__TASK DESCRIPTION__
Put every line of the records below into a Markdown table with the columns "Row" and "Record text," numbering each row and leaving out blank lines.

__SUPPLIED DATA__
+===+

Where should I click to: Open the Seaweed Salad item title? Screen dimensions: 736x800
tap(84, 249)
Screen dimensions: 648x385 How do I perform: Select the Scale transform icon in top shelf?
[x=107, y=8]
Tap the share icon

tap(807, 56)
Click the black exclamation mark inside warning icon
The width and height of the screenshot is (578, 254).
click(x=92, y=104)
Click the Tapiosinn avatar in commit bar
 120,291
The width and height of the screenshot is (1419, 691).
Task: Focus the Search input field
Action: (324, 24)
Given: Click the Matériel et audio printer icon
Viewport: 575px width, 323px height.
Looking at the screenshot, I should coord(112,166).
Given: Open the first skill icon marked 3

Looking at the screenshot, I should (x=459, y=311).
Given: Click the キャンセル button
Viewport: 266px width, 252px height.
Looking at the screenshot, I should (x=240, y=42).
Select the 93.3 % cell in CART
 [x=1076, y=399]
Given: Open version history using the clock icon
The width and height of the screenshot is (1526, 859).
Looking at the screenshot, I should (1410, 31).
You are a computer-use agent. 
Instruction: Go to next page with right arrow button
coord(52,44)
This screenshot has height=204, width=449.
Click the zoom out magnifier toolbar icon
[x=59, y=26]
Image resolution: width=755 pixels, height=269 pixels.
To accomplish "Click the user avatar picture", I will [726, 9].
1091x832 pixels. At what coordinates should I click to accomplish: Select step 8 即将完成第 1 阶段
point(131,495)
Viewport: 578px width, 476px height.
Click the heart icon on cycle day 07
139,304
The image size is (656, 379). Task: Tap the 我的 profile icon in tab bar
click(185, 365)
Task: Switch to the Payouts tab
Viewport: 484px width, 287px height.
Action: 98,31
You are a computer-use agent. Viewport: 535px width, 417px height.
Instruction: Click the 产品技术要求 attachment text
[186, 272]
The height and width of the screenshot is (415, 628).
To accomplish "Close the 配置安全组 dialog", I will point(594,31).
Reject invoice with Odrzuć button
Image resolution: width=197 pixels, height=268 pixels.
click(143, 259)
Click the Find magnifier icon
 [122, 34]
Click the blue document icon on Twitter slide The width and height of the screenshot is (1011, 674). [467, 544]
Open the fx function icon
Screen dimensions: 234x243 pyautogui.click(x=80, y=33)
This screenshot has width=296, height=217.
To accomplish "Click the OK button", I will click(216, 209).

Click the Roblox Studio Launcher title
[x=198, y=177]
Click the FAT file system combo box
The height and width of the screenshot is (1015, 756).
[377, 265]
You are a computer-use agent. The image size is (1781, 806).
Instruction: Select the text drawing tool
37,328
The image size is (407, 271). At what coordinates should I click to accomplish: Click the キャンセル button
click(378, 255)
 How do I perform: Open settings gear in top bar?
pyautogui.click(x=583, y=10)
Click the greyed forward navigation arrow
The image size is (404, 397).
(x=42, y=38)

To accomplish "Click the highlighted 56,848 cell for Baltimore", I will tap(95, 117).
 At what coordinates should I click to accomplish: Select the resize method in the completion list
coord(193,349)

+===+

__ANSWER TO THIS TASK__
| Row | Record text |
|---|---|
| 1 | Where should I click to: Open the Seaweed Salad item title? Screen dimensions: 736x800 |
| 2 | tap(84, 249) |
| 3 | Screen dimensions: 648x385 How do I perform: Select the Scale transform icon in top shelf? |
| 4 | [x=107, y=8] |
| 5 | Tap the share icon |
| 6 | tap(807, 56) |
| 7 | Click the black exclamation mark inside warning icon |
| 8 | The width and height of the screenshot is (578, 254). |
| 9 | click(x=92, y=104) |
| 10 | Click the Tapiosinn avatar in commit bar |
| 11 |  120,291 |
| 12 | The width and height of the screenshot is (1419, 691). |
| 13 | Task: Focus the Search input field |
| 14 | Action: (324, 24) |
| 15 | Given: Click the Matériel et audio printer icon |
| 16 | Viewport: 575px width, 323px height. |
| 17 | Looking at the screenshot, I should coord(112,166). |
| 18 | Given: Open the first skill icon marked 3 |
| 19 | Looking at the screenshot, I should (x=459, y=311). |
| 20 | Given: Click the キャンセル button |
| 21 | Viewport: 266px width, 252px height. |
| 22 | Looking at the screenshot, I should (x=240, y=42). |
| 23 | Select the 93.3 % cell in CART |
| 24 |  [x=1076, y=399] |
| 25 | Given: Open version history using the clock icon |
| 26 | The width and height of the screenshot is (1526, 859). |
| 27 | Looking at the screenshot, I should (1410, 31). |
| 28 | You are a computer-use agent.  |
| 29 | Instruction: Go to next page with right arrow button |
| 30 | coord(52,44) |
| 31 | This screenshot has height=204, width=449. |
| 32 | Click the zoom out magnifier toolbar icon |
| 33 | [x=59, y=26] |
| 34 | Image resolution: width=755 pixels, height=269 pixels. |
| 35 | To accomplish "Click the user avatar picture", I will [726, 9]. |
| 36 | 1091x832 pixels. At what coordinates should I click to accomplish: Select step 8 即将完成第 1 阶段 |
| 37 | point(131,495) |
| 38 | Viewport: 578px width, 476px height. |
| 39 | Click the heart icon on cycle day 07 |
| 40 | 139,304 |
| 41 | The image size is (656, 379). Task: Tap the 我的 profile icon in tab bar |
| 42 | click(185, 365) |
| 43 | Task: Switch to the Payouts tab |
| 44 | Viewport: 484px width, 287px height. |
| 45 | Action: 98,31 |
| 46 | You are a computer-use agent. Viewport: 535px width, 417px height. |
| 47 | Instruction: Click the 产品技术要求 attachment text |
| 48 | [186, 272] |
| 49 | The height and width of the screenshot is (415, 628). |
| 50 | To accomplish "Close the 配置安全组 dialog", I will point(594,31). |
| 51 | Reject invoice with Odrzuć button |
| 52 | Image resolution: width=197 pixels, height=268 pixels. |
| 53 | click(143, 259) |
| 54 | Click the Find magnifier icon |
| 55 |  [122, 34] |
| 56 | Click the blue document icon on Twitter slide The width and height of the screenshot is (1011, 674). [467, 544] |
| 57 | Open the fx function icon |
| 58 | Screen dimensions: 234x243 pyautogui.click(x=80, y=33) |
| 59 | This screenshot has width=296, height=217. |
| 60 | To accomplish "Click the OK button", I will click(216, 209). |
| 61 | Click the Roblox Studio Launcher title |
| 62 | [x=198, y=177] |
| 63 | Click the FAT file system combo box |
| 64 | The height and width of the screenshot is (1015, 756). |
| 65 | [377, 265] |
| 66 | You are a computer-use agent. The image size is (1781, 806). |
| 67 | Instruction: Select the text drawing tool |
| 68 | 37,328 |
| 69 | The image size is (407, 271). At what coordinates should I click to accomplish: Click the キャンセル button |
| 70 | click(378, 255) |
| 71 |  How do I perform: Open settings gear in top bar? |
| 72 | pyautogui.click(x=583, y=10) |
| 73 | Click the greyed forward navigation arrow |
| 74 | The image size is (404, 397). |
| 75 | (x=42, y=38) |
| 76 | To accomplish "Click the highlighted 56,848 cell for Baltimore", I will tap(95, 117). |
| 77 |  At what coordinates should I click to accomplish: Select the resize method in the completion list |
| 78 | coord(193,349) |